The argument, with Dawn and Rod on one side and Harvey on the other, wasn’t like anything I’d ever seen in my life. When the people I’ve known get into an argument, they either settle it pretty soon or they get violent; the men hit and the women throw things. Dawn and Rod and Harvey almost immediately got to the point where hitting and throwing would start, except it never happened. Dawn Devayne stood with her feet apart and her hands on her hips, as though leaning into a strong wind, and made firm logical statements of her point of view, salted with insults; for instance, “The motivation throughout the whole story, you cocksucker, is for my character to feel protective toward Jenny.” Rod’s style, on the other hand, was heavy sarcasm: “Since it’s a
given
that you have the sensitivity of a storm drain, Harvey, why not simply accept the fact that Dawn and I have thought this over very carefully.” Harvey, with his angry-amused smile, always looked as though he was either just about to say something horribly insulting or would suddenly start pounding the other two with a piece of wood, and his
manner
was very insulting-patronizing-hostile, but in fact he merely kept saying things like, “Well, I think we’ll simply all be much happier if we do it my way.”

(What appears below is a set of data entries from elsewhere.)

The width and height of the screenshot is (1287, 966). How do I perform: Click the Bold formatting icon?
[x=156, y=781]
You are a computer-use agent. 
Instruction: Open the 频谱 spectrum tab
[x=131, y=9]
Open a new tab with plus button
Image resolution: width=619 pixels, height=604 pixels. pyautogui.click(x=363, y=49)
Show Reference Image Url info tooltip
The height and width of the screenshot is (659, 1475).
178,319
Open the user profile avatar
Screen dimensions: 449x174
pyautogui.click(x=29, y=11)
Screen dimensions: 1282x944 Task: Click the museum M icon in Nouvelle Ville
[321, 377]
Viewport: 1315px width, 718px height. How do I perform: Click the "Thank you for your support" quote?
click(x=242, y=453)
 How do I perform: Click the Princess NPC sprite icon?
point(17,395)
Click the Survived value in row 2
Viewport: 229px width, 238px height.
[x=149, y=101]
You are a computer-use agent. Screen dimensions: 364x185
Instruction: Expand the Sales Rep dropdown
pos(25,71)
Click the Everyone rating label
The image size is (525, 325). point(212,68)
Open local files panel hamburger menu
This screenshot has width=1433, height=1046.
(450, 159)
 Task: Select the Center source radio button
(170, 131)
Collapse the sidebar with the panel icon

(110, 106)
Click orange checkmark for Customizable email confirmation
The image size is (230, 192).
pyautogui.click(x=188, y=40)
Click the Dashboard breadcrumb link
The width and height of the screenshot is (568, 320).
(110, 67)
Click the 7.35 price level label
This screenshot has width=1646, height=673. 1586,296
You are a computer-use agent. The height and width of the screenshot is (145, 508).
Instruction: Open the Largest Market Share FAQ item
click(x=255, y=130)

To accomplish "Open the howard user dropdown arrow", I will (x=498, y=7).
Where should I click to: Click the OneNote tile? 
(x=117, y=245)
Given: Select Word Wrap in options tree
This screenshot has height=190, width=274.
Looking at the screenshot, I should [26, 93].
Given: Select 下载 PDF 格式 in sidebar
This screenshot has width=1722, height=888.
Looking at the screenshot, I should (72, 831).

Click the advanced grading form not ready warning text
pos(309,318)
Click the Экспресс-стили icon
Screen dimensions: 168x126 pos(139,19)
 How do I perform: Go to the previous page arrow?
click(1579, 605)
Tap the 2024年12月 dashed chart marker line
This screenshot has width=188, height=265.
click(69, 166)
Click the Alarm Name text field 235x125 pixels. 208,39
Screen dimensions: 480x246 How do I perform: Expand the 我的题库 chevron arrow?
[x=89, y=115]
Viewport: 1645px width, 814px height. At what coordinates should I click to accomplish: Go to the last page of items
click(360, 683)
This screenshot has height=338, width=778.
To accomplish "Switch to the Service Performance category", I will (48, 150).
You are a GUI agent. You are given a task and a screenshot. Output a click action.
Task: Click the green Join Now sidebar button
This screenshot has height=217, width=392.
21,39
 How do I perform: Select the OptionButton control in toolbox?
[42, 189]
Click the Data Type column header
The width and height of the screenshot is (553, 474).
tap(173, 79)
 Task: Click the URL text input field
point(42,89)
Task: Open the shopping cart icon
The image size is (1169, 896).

Unless there’s a fist fight, the person who remains the calmest usually wins most arguments, so I knew from the beginning Harvey would win this one, but it went on for hours anyway, and when it ended (Harvey won, and Dawn and Rod both sulked) they only had time before lunch to shoot one small scene with Dawn and Wally on the riverbank. It was just a scene where Dawn said, “I don’t think they’ll ever come back, Billy.” They shot it eight times, with the camera in three different positions, and then we all had a buffet lunch brought out from Stockton by a catering service.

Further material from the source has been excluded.